Pixel coordinate grounding data
------------------------------------------------------------------------

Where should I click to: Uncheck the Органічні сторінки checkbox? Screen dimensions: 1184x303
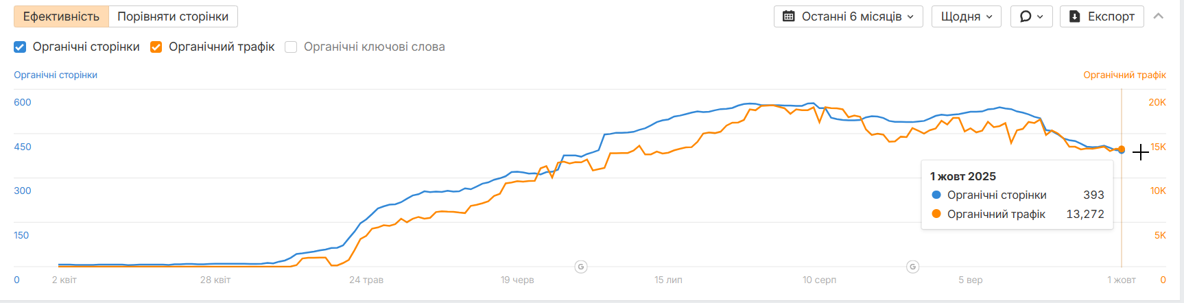pos(20,47)
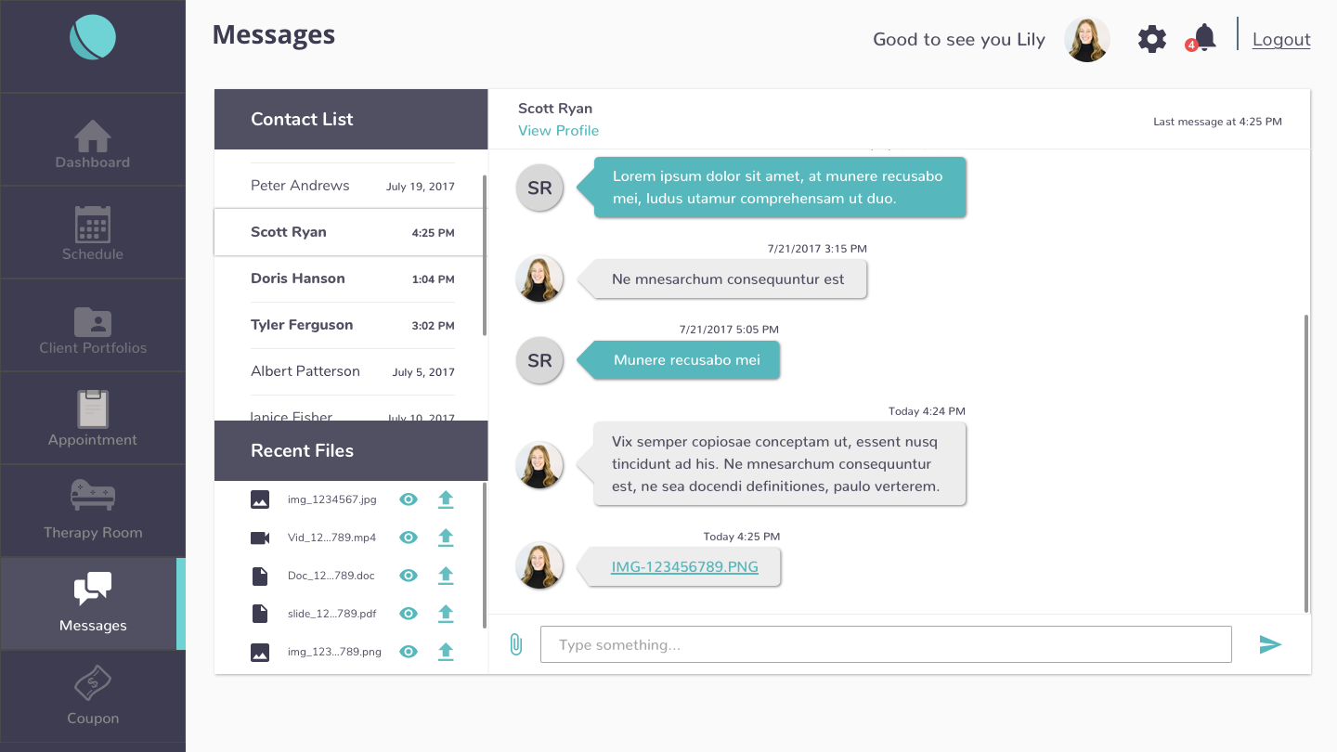This screenshot has width=1337, height=752.
Task: Select the Coupon sidebar icon
Action: point(93,684)
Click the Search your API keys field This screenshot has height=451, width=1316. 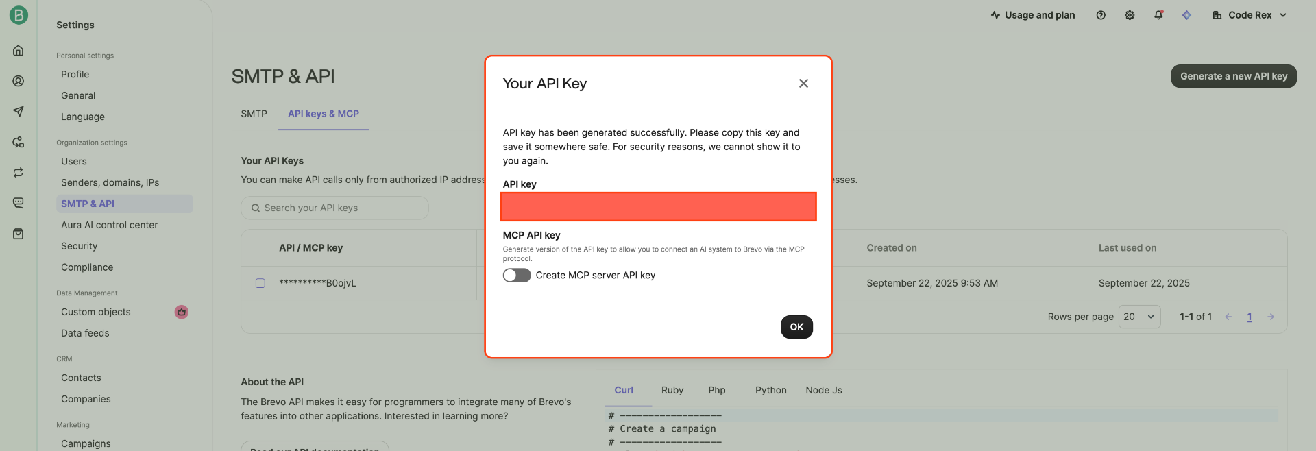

------------------------------------------------------------------------

AIM OF THE TASK. Please output all the data exactly as given, with the pictures omitted.

OUTPUT FOR THIS EXERCISE.
Where should I click to: Uncheck the Органічні сторінки checkbox? Screen dimensions: 1184x303
pos(20,47)
This screenshot has width=1337, height=752.
Task: Select the Coupon sidebar icon
Action: point(93,684)
Click the Search your API keys field This screenshot has height=451, width=1316. 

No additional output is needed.